As I drove home from the airport upon returning from a recent trip to Florida, I nearly cracked my wheel in a huge pothole on the freeway. Adding insult to injury, as I exited the freeway, I barely dodged another pothole.
The roads and highways in Florida were smooth, well maintained and safe. Florida obviously uses its transportation funds and taxes for its roads. Who knows where California’s transportation funds go. And for that matter, who knows where most of the taxpayers’ money goes in this new California.
The new California is like New Math — a failed experiment. We’ve become a state of potholes, pervasive unions, professional politicians and police.
The California Republican Party really started to fall apart after electing Arnold Schwarzenegger as governor in the historic 2003 recall of Gov. Gray Davis.
Many citizens go into politics with noble ideas. But too often, once elected, they decide they like it. They fall in love with the office. They revel in the title, the importance and power — instead of rolling up their sleeves and working for the people.
When this happens, it’s a slippery slope. With some politicians, corruption sets in. With others, it’s compromise. They’ll do anything to retain the office. Every issue the politician ran on becomes a distant memory.
When California elected Schwarzenegger, all bets were off, and it became an anything goes Republican Party.
Right after the Nov. 6 election, a friend told me that it’s Republicans who have to change. “If you want any resemblance of America in the future, the hard core Republican idealists are going to have to change and get with the times,” he said. “Business is not business as usual anymore. Times are changing and the Republicans are going to have to change along with it or fall into the abyss.” He said that Romney lost the race by sticking to “old worn out social issues.”
I disagree. I think the Republican’s problem is a lack of commitment and focus … and occasional whining. California Republicans are a clear example of what happens when people sell out principles, and compromisers are in charge.
The compromisers spend time and energy telling colleagues that they need to find the common ground with Democrats, while the sell-outs make side deals.
Republicans need to declare their positions, do it in a courageous way, then stick to them. They need to stop bickering like junior high school girls, work on selling their positions, and stop apologizing for having ideals.
Compromise and moderates
With the dire condition California is in under Democratic rule, Republicans need to regroup and rebuild back into a conservative party. Conservatism never left Republicans; too many Republicans abandoned conservatism.
The Republican message of self-discipline, self-reliance, hard work and individual investment did not resonate this election. It might have if more Republicans believed in it.
Instead of always being so worried about what will be reported, Republicans could have been driving the news by being confident and affirmative, and offering up more examples of the benefits of self-discipline and self-reliance.

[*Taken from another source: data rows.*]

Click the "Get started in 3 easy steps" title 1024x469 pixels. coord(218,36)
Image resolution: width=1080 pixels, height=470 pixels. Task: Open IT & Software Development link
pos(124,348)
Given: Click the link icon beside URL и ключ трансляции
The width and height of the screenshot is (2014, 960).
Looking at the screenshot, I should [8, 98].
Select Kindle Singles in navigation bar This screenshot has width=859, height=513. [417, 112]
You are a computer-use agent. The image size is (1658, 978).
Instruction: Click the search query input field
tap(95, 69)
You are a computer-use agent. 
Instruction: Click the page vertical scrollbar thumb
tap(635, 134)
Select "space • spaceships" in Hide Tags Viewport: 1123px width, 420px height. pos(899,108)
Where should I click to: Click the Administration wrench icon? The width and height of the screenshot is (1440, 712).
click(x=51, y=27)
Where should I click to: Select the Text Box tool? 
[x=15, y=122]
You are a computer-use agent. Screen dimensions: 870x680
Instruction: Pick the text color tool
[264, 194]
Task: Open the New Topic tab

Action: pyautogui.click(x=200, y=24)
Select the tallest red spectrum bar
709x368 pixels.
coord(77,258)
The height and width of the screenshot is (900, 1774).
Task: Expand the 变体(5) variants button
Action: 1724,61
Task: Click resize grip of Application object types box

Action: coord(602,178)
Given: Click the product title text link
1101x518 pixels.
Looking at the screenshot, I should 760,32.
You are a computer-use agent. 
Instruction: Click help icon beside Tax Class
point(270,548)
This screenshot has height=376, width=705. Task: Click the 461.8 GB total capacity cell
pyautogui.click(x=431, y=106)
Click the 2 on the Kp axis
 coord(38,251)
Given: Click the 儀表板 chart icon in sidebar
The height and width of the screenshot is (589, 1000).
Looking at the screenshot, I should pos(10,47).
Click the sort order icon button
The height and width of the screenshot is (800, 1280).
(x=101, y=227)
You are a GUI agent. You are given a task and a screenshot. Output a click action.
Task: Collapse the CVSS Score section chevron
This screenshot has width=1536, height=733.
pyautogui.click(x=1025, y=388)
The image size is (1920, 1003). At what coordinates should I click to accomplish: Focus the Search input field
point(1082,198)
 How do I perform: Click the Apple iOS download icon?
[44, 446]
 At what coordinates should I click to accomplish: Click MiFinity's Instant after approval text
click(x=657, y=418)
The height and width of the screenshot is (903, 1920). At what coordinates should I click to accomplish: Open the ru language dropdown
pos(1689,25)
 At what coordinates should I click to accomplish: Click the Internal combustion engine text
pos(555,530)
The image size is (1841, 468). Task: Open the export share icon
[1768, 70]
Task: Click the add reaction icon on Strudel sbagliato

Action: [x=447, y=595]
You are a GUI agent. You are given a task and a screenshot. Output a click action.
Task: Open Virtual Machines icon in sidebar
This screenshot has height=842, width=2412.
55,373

There is nothing moderate about being moderate. It’s a position of weakness and waffling. And moderates almost always sell out.
Will the real Republicans please stand up?
With emotional issues like marijuana, gender, abortion and marriage driving so many voters, Republicans discovered once again that they can’t win anything by standing for everything.
California has made a name for itself by being weird and liberal. The growing entitlements haven’t helped the state’s bad national reputation, with one-third of the nation’s welfare recipients in California. But taxing the rich will not even touch the billions of dollars of debt California has accumulated. Nor will the rich change the entitlement mentality in the state. Only real Republicans, and real conservatives can turn this mess around.
There is good news. There are many legitimate Conservatives in the California Republican Party, and they are quite capable. The losses in this election hopefully were the swan song of moderate Republicans. Let us bid them adieu, and welcome a return to a prosperous Golden State, where anyone can succeed without government intervention.